ChatGLM-6B RuntimeError: Internal: src/sentencepiece_processor.cc(1101) [model_proto->ParseFromArray(serialized.data(), serialized.size())]

Is there an existing issue for this?

[X] I have searched the existing issues

Current Behavior

运行python cli_demo.py报错

root@4uot40mdrplpv-0:/yx/ChatGLM-6B# python mycli_demo.py Explicitly passing a revision is encouraged when loading a model with custom code to ensure no malicious code has been contributed in a newer revision. Traceback (most recent call last): File "/yx/ChatGLM-6B/mycli_demo.py", line 6, in tokenizer = AutoTokenizer.from_pretrained("/yx/ChatGLM-6B/THUDM/chatglm-6b", trust_remote_code=True) ^^^^^^^^^^^^^^^^^^^^^^^^^^^^^^^^^^^^^^^^^^^^^^^^^^^^^^^^^^^^^^^^^^^^^^^^^^^^^^^^^^^^^^^^ File "/usr/local/lib/python3.11/site-packages/transformers/models/auto/tokenization_auto.py", line 679, in from_pretrained return tokenizer_class.from_pretrained(pretrained_model_name_or_path, *inputs, **kwargs) ^^^^^^^^^^^^^^^^^^^^^^^^^^^^^^^^^^^^^^^^^^^^^^^^^^^^^^^^^^^^^^^^^^^^^^^^^^^^^^^^^ File "/usr/local/lib/python3.11/site-packages/transformers/tokenization_utils_base.py", line 1804, in from_pretrained return cls._from_pretrained( ^^^^^^^^^^^^^^^^^^^^^ File "/usr/local/lib/python3.11/site-packages/transformers/tokenization_utils_base.py", line 1958, in _from_pretrained tokenizer = cls(*init_inputs, **init_kwargs) ^^^^^^^^^^^^^^^^^^^^^^^^^^^^^^^^ File "/root/.cache/huggingface/modules/transformers_modules/chatglm-6b/tokenization_chatglm.py", line 205, in init self.sp_tokenizer = SPTokenizer(vocab_file, num_image_tokens=num_image_tokens) ^^^^^^^^^^^^^^^^^^^^^^^^^^^^^^^^^^^^^^^^^^^^^^^^^^^^^^^^^^ File "/root/.cache/huggingface/modules/transformers_modules/chatglm-6b/tokenization_chatglm.py", line 61, in init self.text_tokenizer = TextTokenizer(vocab_file) ^^^^^^^^^^^^^^^^^^^^^^^^^ File "/root/.cache/huggingface/modules/transformers_modules/chatglm-6b/tokenization_chatglm.py", line 22, in init self.sp.Load(model_path) File "/usr/local/lib/python3.11/site-packages/sentencepiece/init.py", line 905, in Load return self.LoadFromFile(model_file) ^^^^^^^^^^^^^^^^^^^^^^^^^^^^^ File "/usr/local/lib/python3.11/site-packages/sentencepiece/init.py", line 310, in LoadFromFile return _sentencepiece.SentencePieceProcessor_LoadFromFile(self, arg) ^^^^^^^^^^^^^^^^^^^^^^^^^^^^^^^^^^^^^^^^^^^^^^^^^^^^^^^^^^^^^ RuntimeError: Internal: src/sentencepiece_processor.cc(1101) [model_proto->ParseFromArray(serialized.data(), serialized.size())]

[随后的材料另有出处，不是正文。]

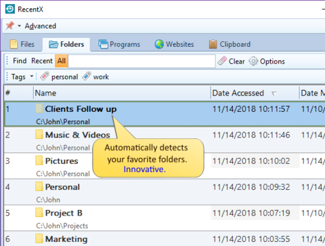This screenshot has width=325, height=246.
Task: Open the Advanced menu
Action: coord(41,26)
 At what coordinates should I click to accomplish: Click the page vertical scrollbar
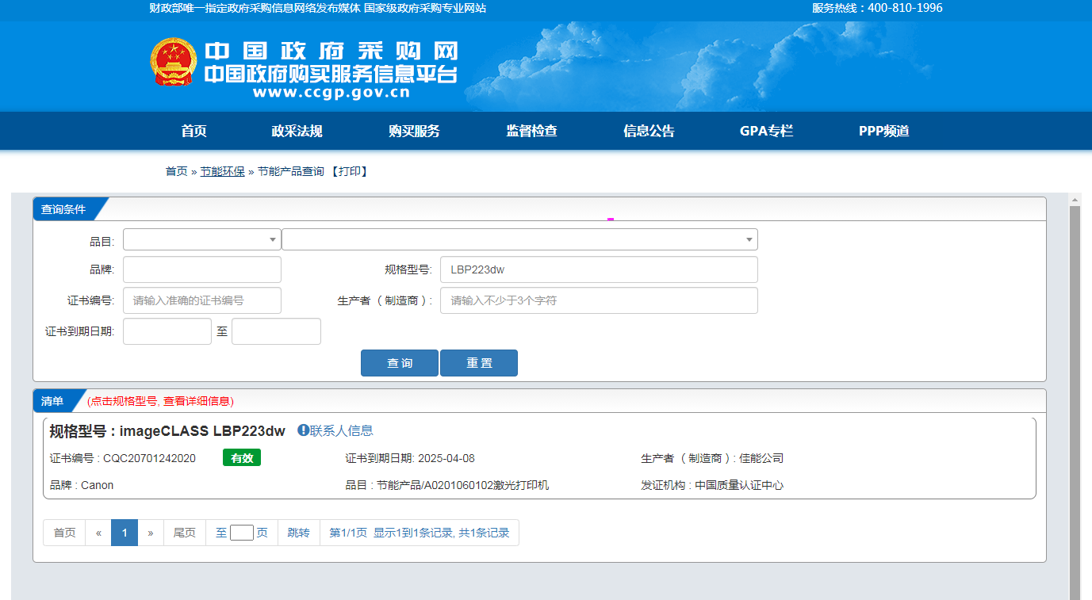[x=1075, y=396]
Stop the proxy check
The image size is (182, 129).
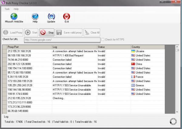pyautogui.click(x=47, y=32)
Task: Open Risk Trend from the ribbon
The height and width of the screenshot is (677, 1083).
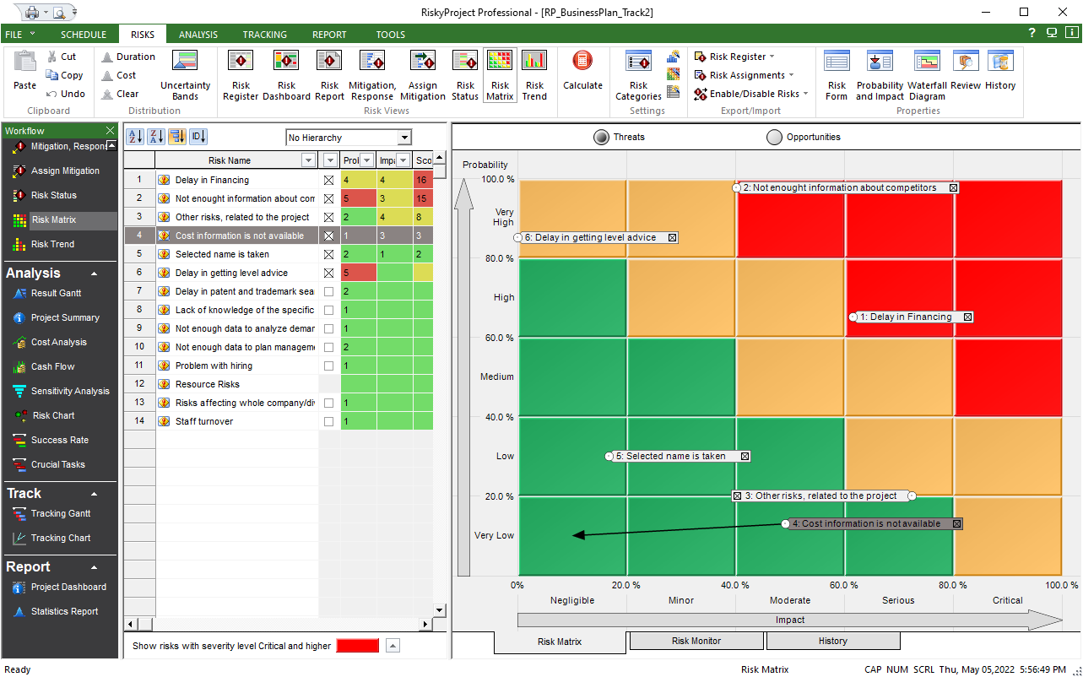Action: tap(534, 74)
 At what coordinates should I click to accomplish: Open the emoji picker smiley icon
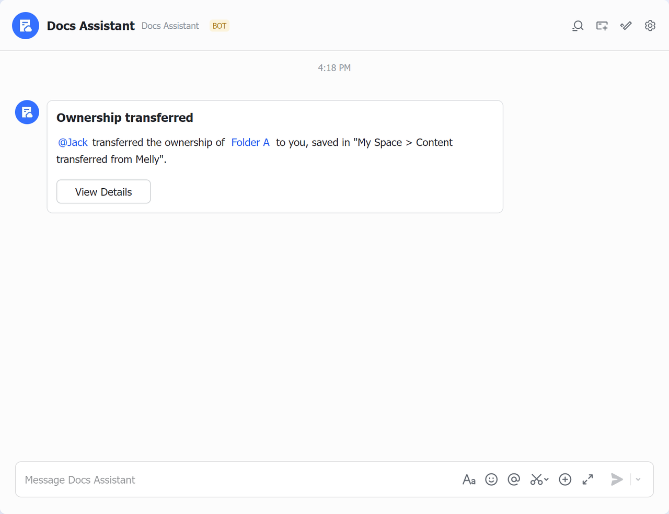(x=491, y=479)
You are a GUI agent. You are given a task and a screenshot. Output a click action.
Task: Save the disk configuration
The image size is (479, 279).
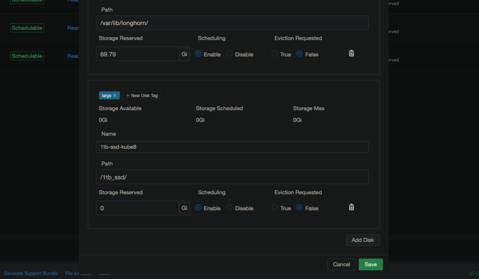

我是在docker中运行的, 麻烦看看是怎么回事, 谢谢

Expected Behavior

No response

Steps To Reproduce

help

Environment

- OS:Red Hat 4.8.5-44
- Python:3.11
- Transformers:4.27.1
- PyTorch:2.0
- CUDA Support (`python -c "import torch; print(torch.cuda.is_available())"`) :False

Anything else?

No response

Apr 23 '23 07:04 yiyanxiyin

ice_text.model 文件下载不正确，可以跟 https://huggingface.co/THUDM/chatglm-6b/blob/main/ice_text.model 对比一下

Apr 23 '23 07:04 duzx16

我并没有在docker中运行，但是我也遇到了这个问题。我对比了 https://huggingface.co/THUDM/chatglm-6b/blob/main/ice_text.model 中的文件，我们是一致的

May 05 '23 07:05 zyr-NULL

我也遇到同样的问题，模型下载的是HuggingFace的Main分支下，源码下载的也是Main分支，启动web_demo2.py时，出现“RuntimeError: Internal: src/sentencepiece_processor.cc(1101) [model_proto->ParseFromArray(serialized.data(), serialized.size())]”

May 05 '23 10:05 lonly197

我也是在微调代码的时候，运行train.sh文件遇到RuntimeError: Internal: src/sentencepiece_processor.cc(1101) [model_proto->ParseFromArray(serialized.data(), serialized.size())]这个错误，请问是怎么回事？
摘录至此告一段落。